Some of the policies that the government of Qingdao have adopted include mortgage plans to benefit small and medium-sized high-tech companies with loan financing, pilot programs for qualified and domestic partners, allowing overseas investors to convert foreign currencies into yuan for private equity investments in China and raising funds for overseas investments.

In the Global Financial Centres Index September 2016 edition, Qingdao was listed as 46 in the financial centre rankings. However, it is on the rise and was listed as number 2 in the financial centres likely to become more significant in the next few years. In 2015, Qingdao’s GDP per capita was $15,600 and the city has received more than $60 billion in foreign direct investments since the 1970s.
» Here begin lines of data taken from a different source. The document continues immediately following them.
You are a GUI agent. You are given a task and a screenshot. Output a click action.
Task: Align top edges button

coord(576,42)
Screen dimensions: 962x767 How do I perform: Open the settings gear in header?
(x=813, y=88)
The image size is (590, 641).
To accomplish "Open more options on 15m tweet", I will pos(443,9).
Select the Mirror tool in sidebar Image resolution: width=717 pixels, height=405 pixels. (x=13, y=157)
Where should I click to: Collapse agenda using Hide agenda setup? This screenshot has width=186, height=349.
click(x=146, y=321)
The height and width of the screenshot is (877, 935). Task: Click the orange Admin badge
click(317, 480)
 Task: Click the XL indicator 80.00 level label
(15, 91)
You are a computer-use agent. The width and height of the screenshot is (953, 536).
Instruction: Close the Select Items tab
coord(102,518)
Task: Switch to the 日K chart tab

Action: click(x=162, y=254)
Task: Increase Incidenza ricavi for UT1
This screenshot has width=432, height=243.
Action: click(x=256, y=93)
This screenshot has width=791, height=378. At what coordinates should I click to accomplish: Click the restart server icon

Subsequent to the delegation, further meetings occurred between ICFS and the universities located in Qingdao: the Ocean University of China, Qingdao University and Shanghai University of Finance and Economics. These meetings were to discuss future research and educational collaborations between the organisations. The Ocean University of China and Shanghai University of Finance and Economics have indicated that they wish to collaborate in forming coeducation programs with the ICFS. This collaboration will assist Qingdao to further develop into a successful financial district in the future and will also be beneficial for Adelaide students and academic staff. ICFS will be completing a study tour this year in order to build on the progress that has been achieved so far between the universities.

One of the key financial areas Adelaide can assist Qingdao to develop is financial services for an ageing population. Currently, China’s population of those over 60 has reached over 200 million. This represents 15.5 per cent of China’s population. By 2050, this number is predicted to increase to over 300 million people or more than 20 per cent of China’s population. In Australia, those aged 65 and over currently represent 15.3 per cent of our population. By 2040, it is predicted this age bracket will represent 20 per cent of the Australian population.

As I have mentioned, ICFS is a specialist in SMSFs. While in Qingdao, Mr White discussed success in Australia with the Qingdao Financial Affairs Office. It is vital that a financial solution is established to cater for the increasing ageing population in China. Hopefully, the ICFS can assist in making a contribution to this area.

I acknowledge the work of the ICFS in pursuing these international opportunities that will benefit both Adelaide, the state of South Australia, as well as the citizens of Qingdao. I also acknowledge the University of Adelaide’s Business School for engaging with Qingdao on a global stage. I wish them every success in this endeavour. I congratulate the university on this initiative.